I purchased my first pair of Five fingers one year ago. I put them on first thing every morning, work in my plant nursery 6-8 hours just about everyday. Before discovering these shoes my back and hip pain was unbearable by noon or one oclock. With the tire tread sole I am able to feel the ground and be more stable. My second pair were a substitute for the actual style I wanted but still again I can wear them longer than with “regular” shoes. Now I’m back for my third outdoor pair and a pair of only indoor pair of performas. I love these shoes and just about everyone I run into wants the info on the brand of shoes.

I really appreciate all the great info on naked running and VFF. Just a comment that I hope will improve the site and I hope you won’t take the wrong way — the contracted form of the word “it’s” means “it is”. When you want to use the possessive form of “it” you leave out the apostrophe (like “being in its natural state”).

Keep up the great work!


Could you kindly advice me please? I want to buy a pair of KSO and i can’t find the right fit. The ladies size 40 is fitting in terms of length but the ankle part is tight and i can’t fully secure the velcro (too short). As for the men’s size 40 which i was told is the smallest available, the ankle part is comfortable but there’s a bit of space in front of my toes. I tried walking in the men’s size inside the store and it’s pretty all right but i’m not sure if running in them will be comfortable.
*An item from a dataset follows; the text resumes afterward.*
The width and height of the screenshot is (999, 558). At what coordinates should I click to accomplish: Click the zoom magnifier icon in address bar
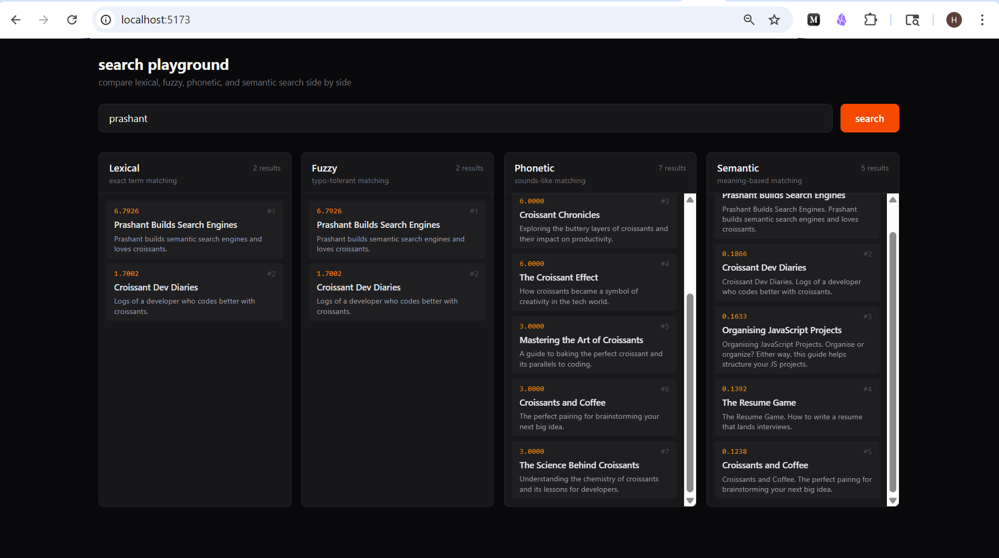749,20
Should i go for the men’s size 40? Thanks! 🙂

My Vibrams have started to smell and I have washed them in Bicarb and non phosphorus laundry detergent but the smell is still there. Does anyone have any ideas?
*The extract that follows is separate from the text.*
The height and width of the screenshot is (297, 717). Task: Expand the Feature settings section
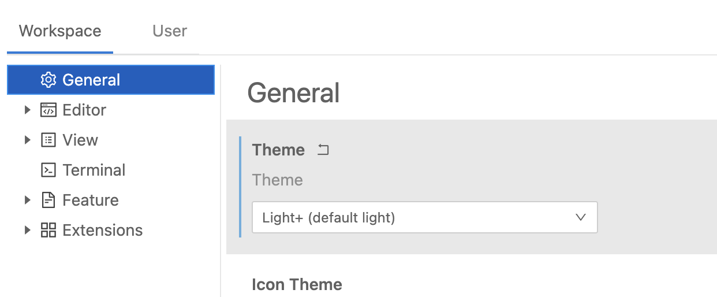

Not sure how this works exactly…but my husband is obsessed with this site! I would like to order him a t-shirt and car sticker for his birthday…but it’s on THURSDAY 1/19/12!!! YIKES! Any chance you could have it to me by then? I went to put the t-shirt in the cart…and it was out of stock! Can you keep me posted so I know what is going on? Thanks!


I can’t wear 5-finger shoes (webbed toes) and I am scared to go barefoot (I trail run). What is the most “minimalist” trail shoe I can use that will still give me traction on slippery slopes and some protection from sharp rocks?
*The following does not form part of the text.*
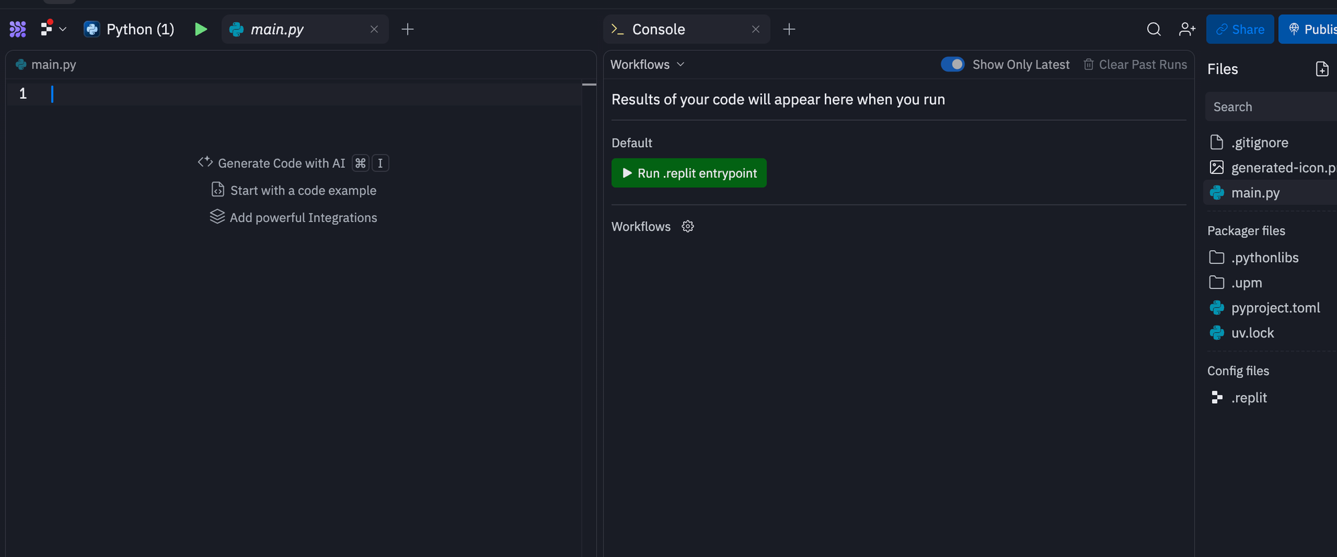Click the green Run play button
Viewport: 1337px width, 557px height.
coord(201,29)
mine stink too , and I have 6 pairs! I use regular detergent but i sprinkle Gold Bond Foot Powder in before each wearing. really helps alot.

Love my five fingers, I can’t imagine running with anything else anymore. I went straight into five fingers and experienced no problems until I ran two halves (two weeks apart) now, the bottom of my feet hurt all the time – three weeks later! I guess I should have increased my mileage SLOWLY?!?!

HELP!!! My vibrams cut the outside of my big toe right at the widest part of the MTP joint. It’s happened on two pairs now and I just don’t know what to do. I can’t run more than 8k without having a cut for the next two weeks. I got the socks, but I don’t like wearing them.


I have the same problem in my KSOs on hot days once my feet are sweaty. Socks solved the problem for the few times that I run in KSOs in hot weather. I’ve worn VFFs for 2 years and they are my favorite play/recreation shoes, but for my every other day running habit, I prefer in-the-flesh barefoot running.

I really love the look of these shoes. However I have large feet, size 15 US 48 Eur I believe. It appears that you don’t make those sizes, is this something you may do in the future?